Background to the Tertiary Education Qualification Statement (TEQS)

As party to the Lisbon Recognition Convention, New Zealand is obliged to promote a Diploma Supplement or equivalent.  The Ministry of Education and the New Zealand Qualifications Authority initiated a project to determine the desirability and feasibility of implementing a Diploma Supplement or equivalent.

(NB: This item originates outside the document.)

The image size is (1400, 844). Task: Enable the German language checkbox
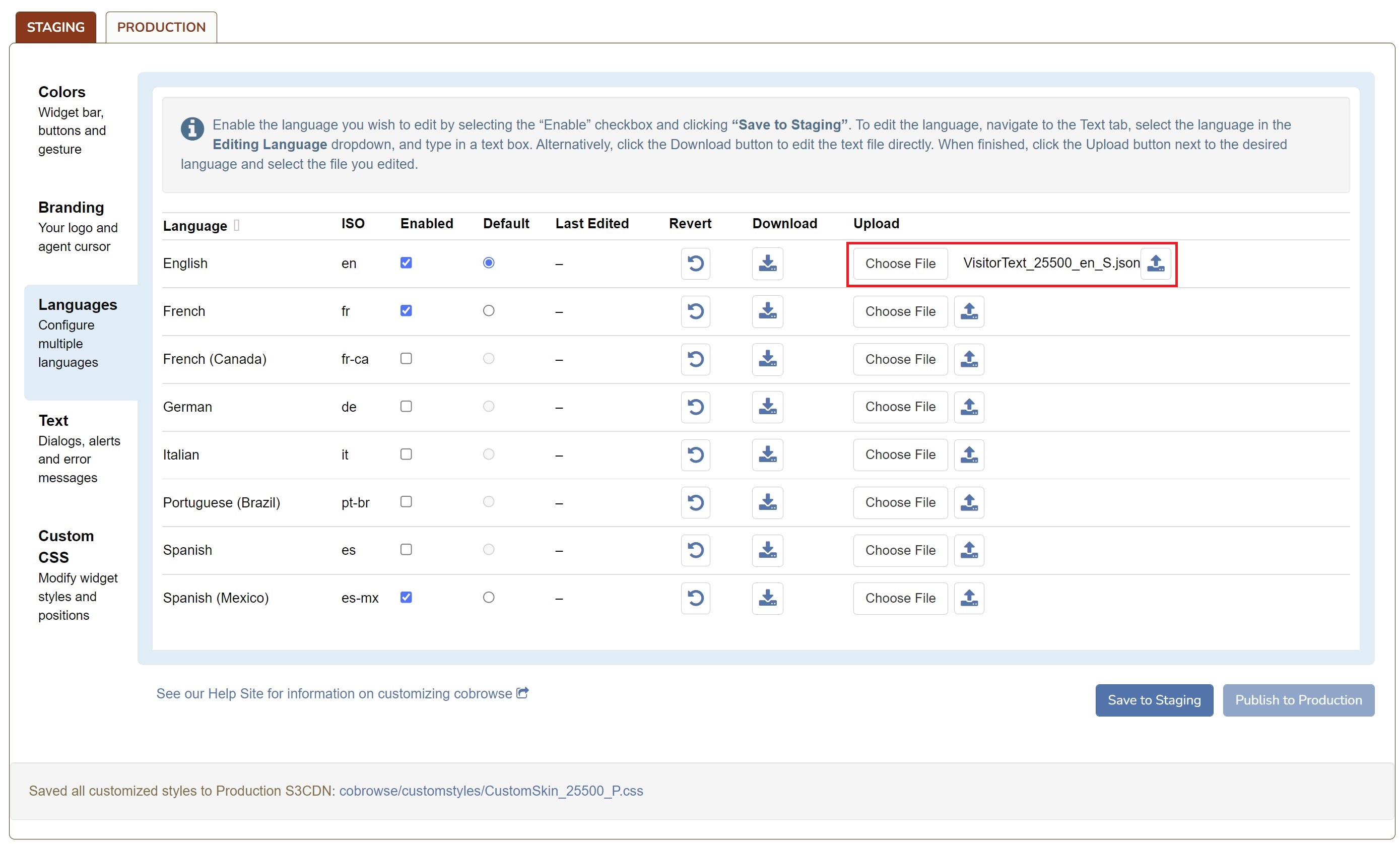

A reference group was formed to guide development of a Diploma Supplement model for New Zealand.  This reference group comprised representatives from universities, institutes of technology and polytechnics, wananga and private training establishments, as well as from student and business organisations.

A discussion paper Considering a Diploma Supplement or equivalent for New Zealand (PDF, 716KB) was released for consultation in early 2009. Submission results are collated in this document Considering a Diploma Supplement or equivalent for New Zealand: Submission Results and Analysis (PDF, 148KB).

Review of TEQS uptake and international developments of the Diploma Supplement

In 2010 NZQA surveyed tertiary education organisations (organisations) about their uptake of the Tertiary Education Qualification Statement (TEQS).   All tertiary organisations were asked whether they had implemented a TEQS, the reasons for their decisions and other general questions.  There was a low response rate from organisations.

The organisations that responded agreed that a TEQS would benefit students and employers.  In particular, organisations noted the benefits for students returning from, or travelling, overseas or enrolling in other institutions after a term at the provider.  While a small number of organisations have implemented a TEQS, most organisations are watching to see how Diploma Supplements (the international equivalents of the TEQS) develop before implementing them.

In 2010 the Human Resources Development Working Group (HRDWG) of the Asia-Pacific Economic Cooperation (APEC) Forum commissioned a project to examine the nature and extent of diploma supplement developments in APEC countries.  In addition, the project explored the possibility of consensus around common elements and guiding principles for diploma supplements in the APEC region.  The HRDWG report is called Higher Education Diploma Supplements Among APEC Member Economies.

There was widespread support among survey respondents for APEC assistance in the promotion of diploma supplements.  In particular, there was endorsement for the development of a voluntary, non-binding template and associated principles – an ‘APEC Diploma Supplement Model’.

The HRWDG are now considering commencing a project that will develop a voluntary, non-binding APEC Diploma Supplement template.  This will not affect the templates of countries that have already developed one like New Zealand’s Tertiary Education Qualification Statement.  The HRWDG project should raise awareness of, and use of, diploma supplement type documents.